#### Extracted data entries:

------------

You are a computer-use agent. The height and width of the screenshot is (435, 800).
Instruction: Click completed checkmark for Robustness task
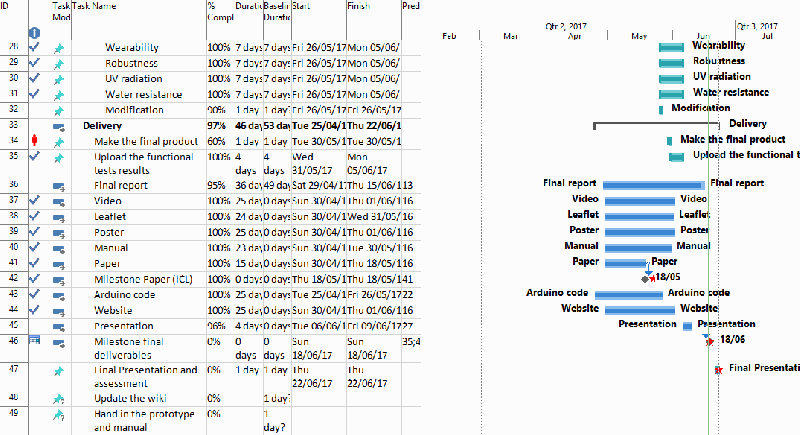[36, 62]
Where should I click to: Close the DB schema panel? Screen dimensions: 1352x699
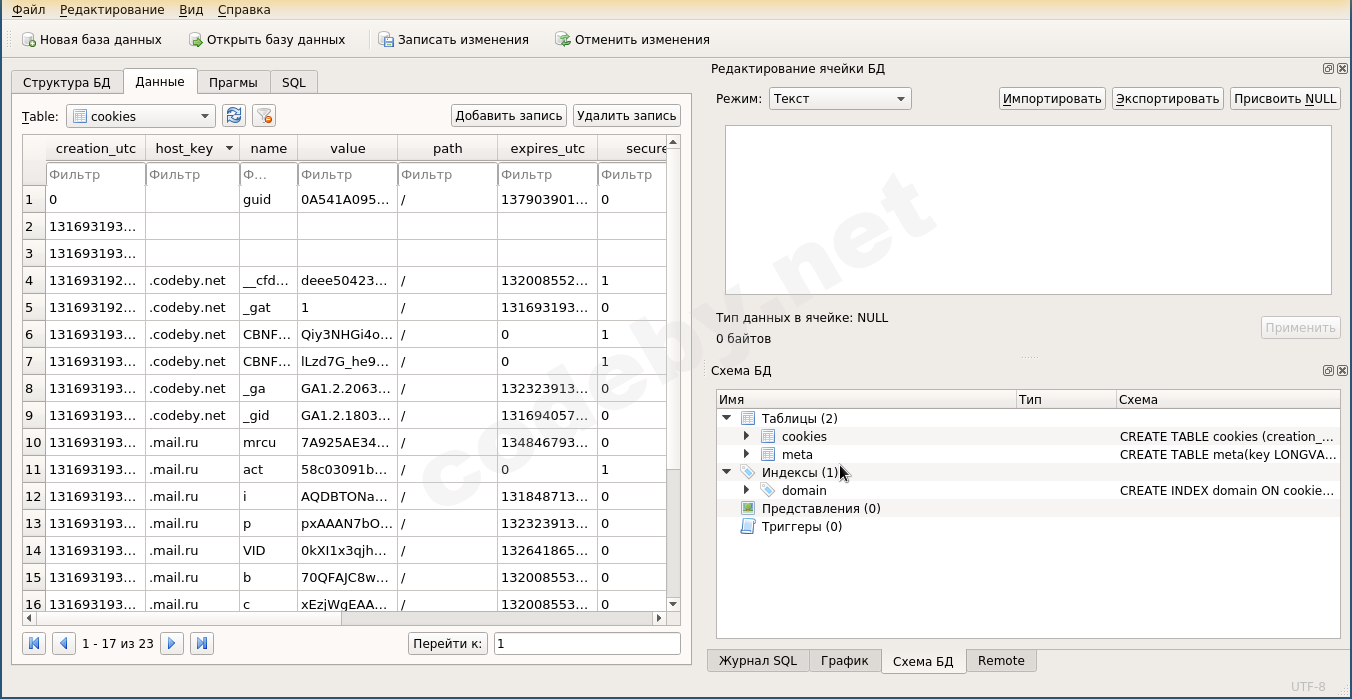click(x=1341, y=371)
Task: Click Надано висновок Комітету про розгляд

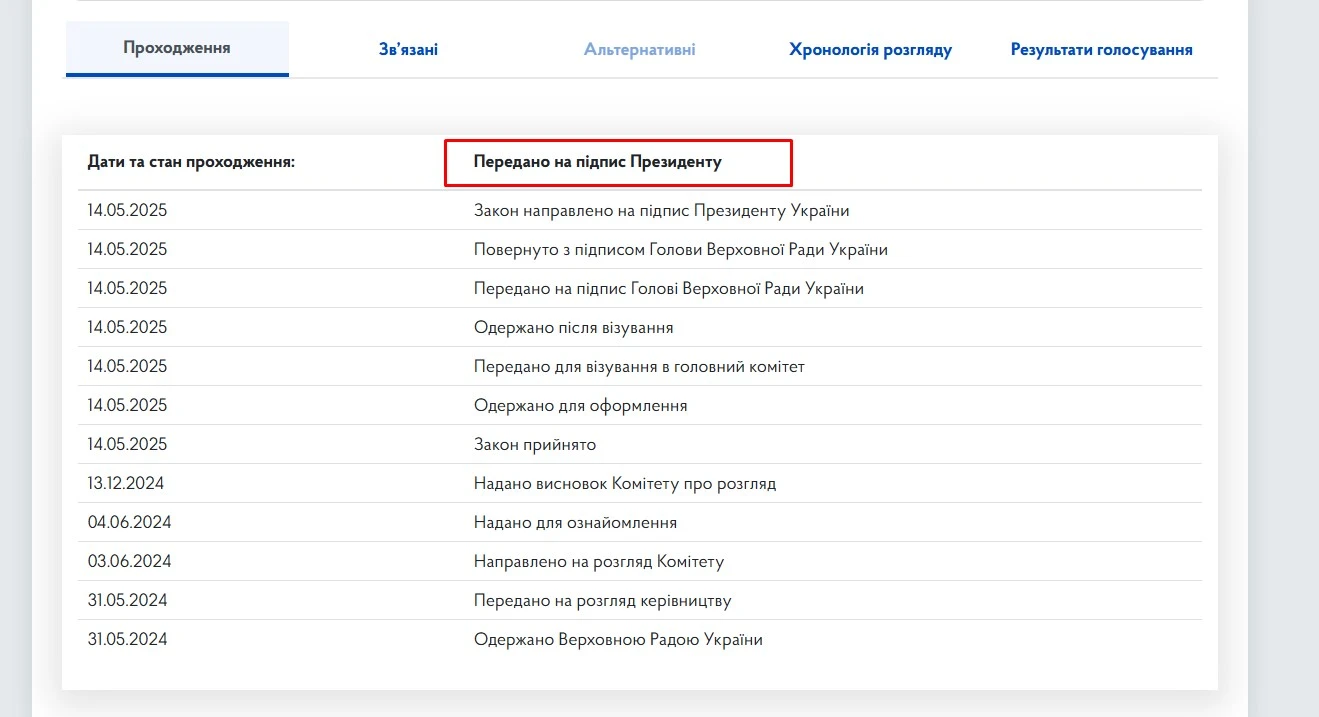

------------

#### Task to carry out:
Repeat all of the data above word for word, minus the pictures.

#### Answer section:
You are a computer-use agent. The height and width of the screenshot is (435, 800).
Instruction: Click completed checkmark for Robustness task
[36, 62]
Where should I click to: Close the DB schema panel? Screen dimensions: 1352x699
click(x=1341, y=371)
Task: Click Надано висновок Комітету про розгляд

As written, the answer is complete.